Element and text position data
•••••

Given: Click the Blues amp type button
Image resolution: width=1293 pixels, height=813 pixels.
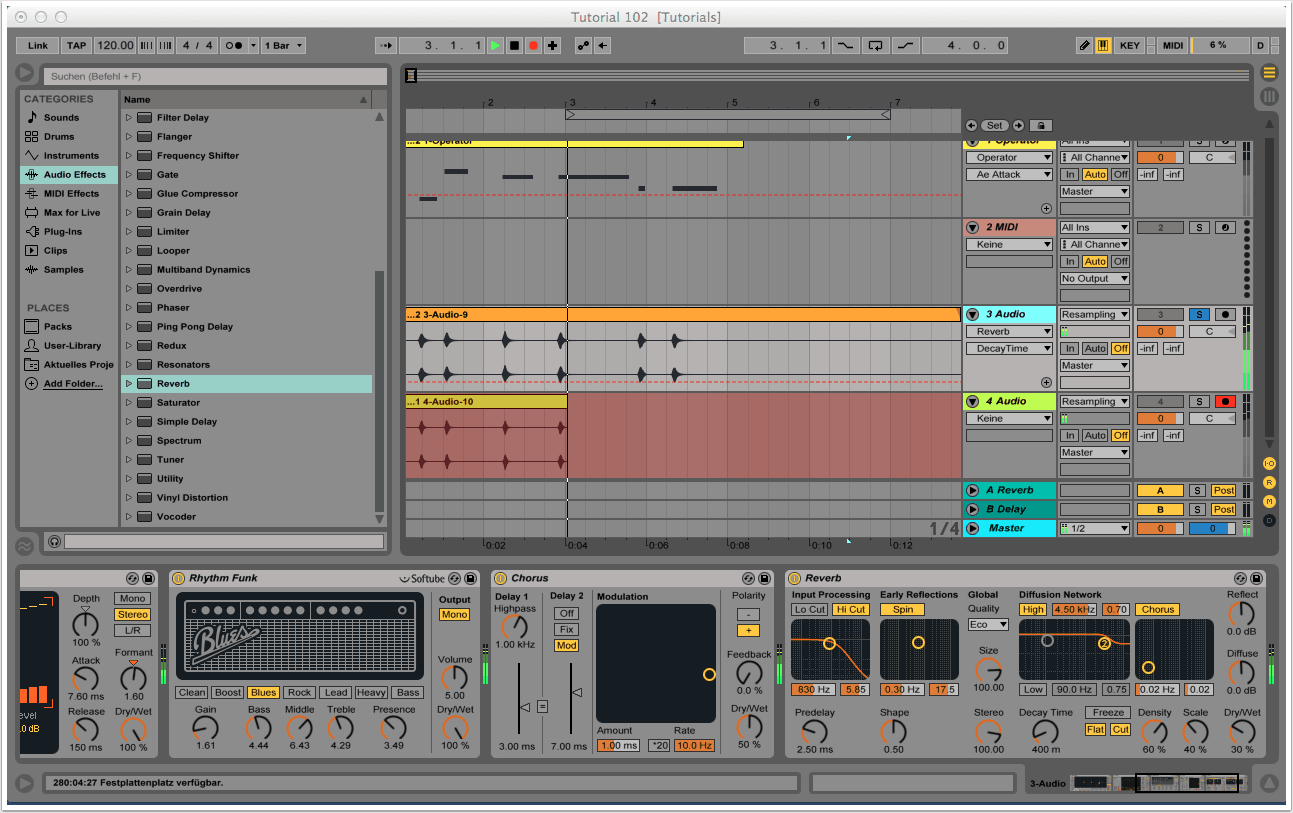Looking at the screenshot, I should point(264,692).
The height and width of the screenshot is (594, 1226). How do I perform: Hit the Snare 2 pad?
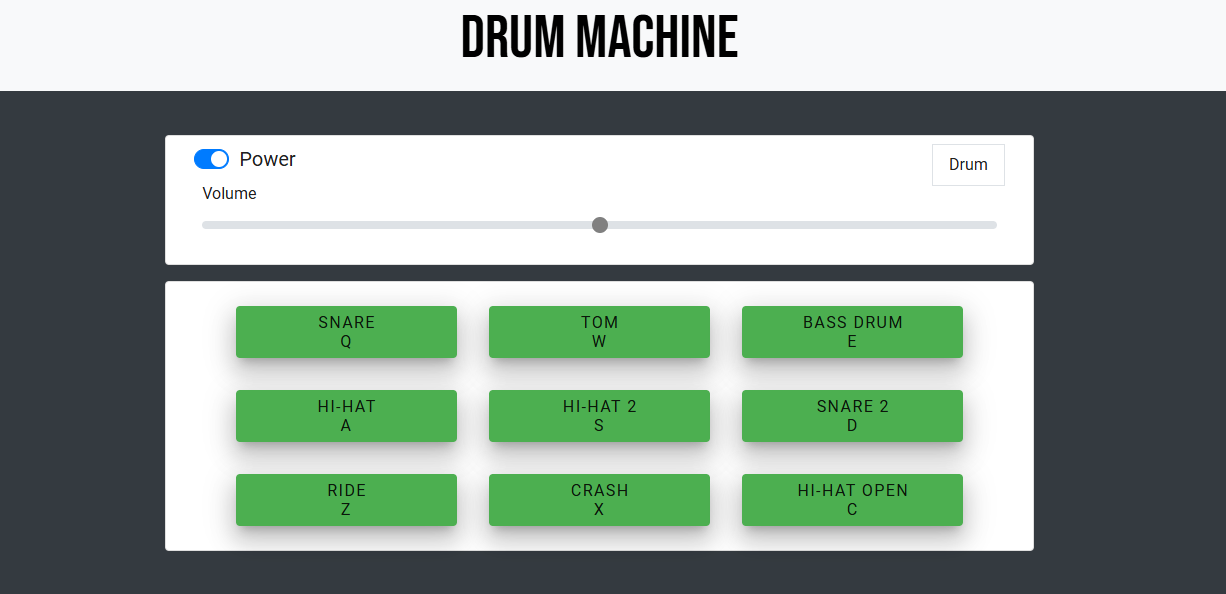click(852, 416)
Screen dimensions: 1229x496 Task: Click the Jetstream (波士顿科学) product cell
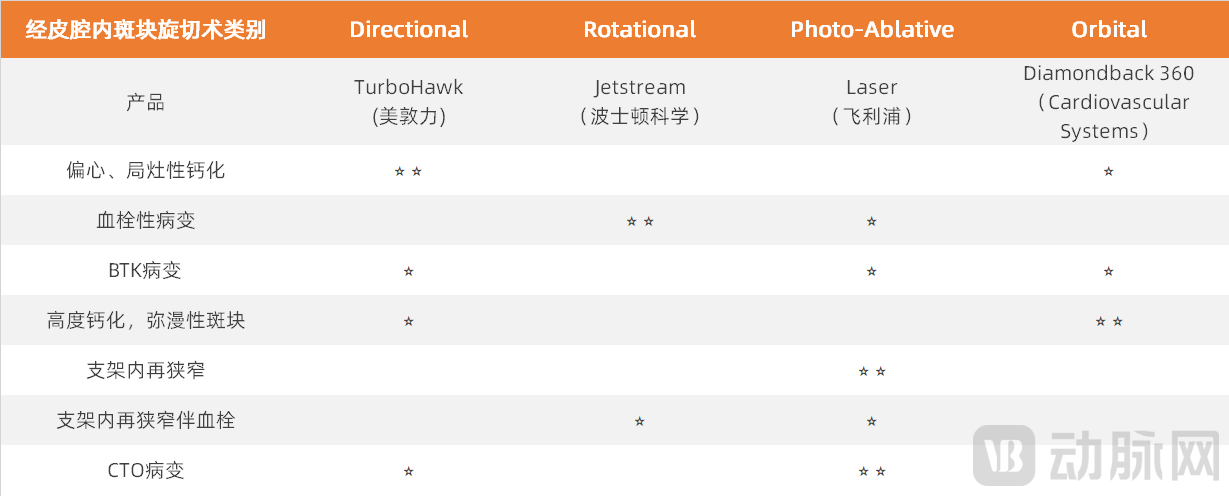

•••••

**BRIEF**: Return every one of the rows above word for word, leaving out the pictures.

**FINAL ANSWER**:
Given: Click the Blues amp type button
Image resolution: width=1293 pixels, height=813 pixels.
Looking at the screenshot, I should point(264,692).
The height and width of the screenshot is (594, 1226). How do I perform: Hit the Snare 2 pad?
click(852, 416)
Screen dimensions: 1229x496 Task: Click the Jetstream (波士顿科学) product cell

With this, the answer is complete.